What I see happening is the faster kids are being pushed to do "algebra" and "investigations" in the top third grade classes. The slower kids are being fed a steady stream of basic skill worksheets (gotta keep up those state scores). Their is no acceleration for the ones who could possibly excel and accelerate if they were just given the chance. They are stuck on the slow track.
I noticed one third grade classroom had to make up a different math problem for every day of the month. It is proudly displayed in the hallway. I thank my lucky stars my kid isn't in that class. This is enrichment. This is fun. I think it is stupid.
So, you have basic skills exposure versus ennrichment using investigations. Which is the worse of the two?
Three tanks, A, B, and C are filled with water. A has three times as much water as B and B has three times as much water as C. A has 48 gal of water more than C. Find the total amount of water in the three tanks.
They think that it takes "math brains" to be good in math, and the schools guarantee that this is the only result.
This is our school in a nutshell.
It's taken me until midway through this year to realize how incredibly low level the accelerated math class is - and yet it's taught as if only a mathematically gifted child is capable of handling the material.
Which is exactly how things have played out, given that expectation.
I don't get these comments. Are the Singapore math questions people cite here supposed to be harder than the TERC questions? They're different -- the Singapore math ones plug directly into equations, and the TERC question requires you to actually read the words to figure out which dimension is being asked for but is it actually true that one is easier than the other? Or, I guess as an alternative, can the kids trained in Singapore Math do the TERC question, while those trained with the TERC problems can't answer the Singapore Math questions?
+---+
* Objective A
Name every water tank mentioned in the thread's word problem.
* Objective B
According to the thread, where is the third-grade classroom's month of daily math problems displayed?
* Objective C
From the thread, quote the part that opens with the words containing "I noticed one" and closes with "it is stupid.".
The listing plays no part in this work.
+---+
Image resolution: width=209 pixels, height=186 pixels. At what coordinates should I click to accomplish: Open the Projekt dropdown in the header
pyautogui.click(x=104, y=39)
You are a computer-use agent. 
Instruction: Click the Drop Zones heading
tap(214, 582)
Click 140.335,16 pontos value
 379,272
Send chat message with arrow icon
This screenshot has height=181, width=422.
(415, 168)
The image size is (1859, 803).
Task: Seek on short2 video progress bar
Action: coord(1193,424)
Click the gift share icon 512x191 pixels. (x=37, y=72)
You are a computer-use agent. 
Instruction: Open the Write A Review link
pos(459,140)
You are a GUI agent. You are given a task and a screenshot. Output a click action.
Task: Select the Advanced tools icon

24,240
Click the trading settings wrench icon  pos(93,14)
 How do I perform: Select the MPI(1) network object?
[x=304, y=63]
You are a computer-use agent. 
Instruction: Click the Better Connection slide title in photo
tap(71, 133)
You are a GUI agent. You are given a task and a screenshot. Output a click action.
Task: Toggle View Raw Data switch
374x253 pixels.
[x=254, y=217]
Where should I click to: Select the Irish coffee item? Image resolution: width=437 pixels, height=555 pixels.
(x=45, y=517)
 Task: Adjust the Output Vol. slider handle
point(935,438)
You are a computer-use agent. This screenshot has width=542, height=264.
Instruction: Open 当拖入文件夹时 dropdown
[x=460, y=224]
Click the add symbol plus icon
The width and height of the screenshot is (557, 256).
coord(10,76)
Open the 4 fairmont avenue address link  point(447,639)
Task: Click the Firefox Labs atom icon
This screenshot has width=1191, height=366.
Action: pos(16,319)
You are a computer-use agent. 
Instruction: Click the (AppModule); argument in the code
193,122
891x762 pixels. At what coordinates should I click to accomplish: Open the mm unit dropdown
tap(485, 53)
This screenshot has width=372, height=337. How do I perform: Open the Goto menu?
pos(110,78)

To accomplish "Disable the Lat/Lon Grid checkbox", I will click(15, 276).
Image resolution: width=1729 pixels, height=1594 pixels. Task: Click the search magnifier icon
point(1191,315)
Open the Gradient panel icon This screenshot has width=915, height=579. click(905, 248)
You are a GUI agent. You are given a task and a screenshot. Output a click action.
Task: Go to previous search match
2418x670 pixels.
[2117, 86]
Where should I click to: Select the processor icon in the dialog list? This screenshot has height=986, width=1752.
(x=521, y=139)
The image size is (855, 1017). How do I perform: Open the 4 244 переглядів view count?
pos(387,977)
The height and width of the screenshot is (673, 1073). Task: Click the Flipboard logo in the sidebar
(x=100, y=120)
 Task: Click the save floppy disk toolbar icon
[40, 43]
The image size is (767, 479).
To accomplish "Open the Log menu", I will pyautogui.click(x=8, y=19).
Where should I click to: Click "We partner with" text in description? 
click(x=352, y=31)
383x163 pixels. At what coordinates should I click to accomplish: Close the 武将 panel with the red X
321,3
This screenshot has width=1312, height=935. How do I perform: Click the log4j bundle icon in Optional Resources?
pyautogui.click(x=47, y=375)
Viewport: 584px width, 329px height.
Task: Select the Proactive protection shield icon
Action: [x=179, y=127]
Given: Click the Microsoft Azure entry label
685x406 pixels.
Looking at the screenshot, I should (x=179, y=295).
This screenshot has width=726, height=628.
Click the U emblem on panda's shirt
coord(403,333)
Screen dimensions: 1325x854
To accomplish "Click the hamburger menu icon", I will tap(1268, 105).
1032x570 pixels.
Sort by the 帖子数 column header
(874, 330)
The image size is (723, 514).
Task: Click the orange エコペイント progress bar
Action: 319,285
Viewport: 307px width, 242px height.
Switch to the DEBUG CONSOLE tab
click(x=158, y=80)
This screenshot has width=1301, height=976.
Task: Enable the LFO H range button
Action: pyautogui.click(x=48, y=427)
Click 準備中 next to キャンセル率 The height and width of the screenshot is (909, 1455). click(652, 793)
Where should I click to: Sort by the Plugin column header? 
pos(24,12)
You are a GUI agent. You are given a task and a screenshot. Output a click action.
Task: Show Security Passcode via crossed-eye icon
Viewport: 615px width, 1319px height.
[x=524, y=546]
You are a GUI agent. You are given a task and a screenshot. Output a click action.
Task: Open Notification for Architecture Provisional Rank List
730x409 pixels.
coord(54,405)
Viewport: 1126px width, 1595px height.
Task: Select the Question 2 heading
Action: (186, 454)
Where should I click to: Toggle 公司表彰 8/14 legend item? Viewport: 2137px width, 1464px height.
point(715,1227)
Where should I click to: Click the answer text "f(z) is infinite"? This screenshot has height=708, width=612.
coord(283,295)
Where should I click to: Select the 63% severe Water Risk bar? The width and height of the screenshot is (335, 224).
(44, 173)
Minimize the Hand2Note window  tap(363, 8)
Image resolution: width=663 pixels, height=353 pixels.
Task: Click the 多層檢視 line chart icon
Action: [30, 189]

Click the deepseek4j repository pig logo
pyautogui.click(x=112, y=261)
+---+
* Response A
A, B, C

* Response B
In the hallway.

* Response C
I noticed one third grade classroom had to make up a different math problem for every day of the month. It is proudly displayed in the hallway. I thank my lucky stars my kid isn't in that class. This is enrichment. This is fun. I think it is stupid.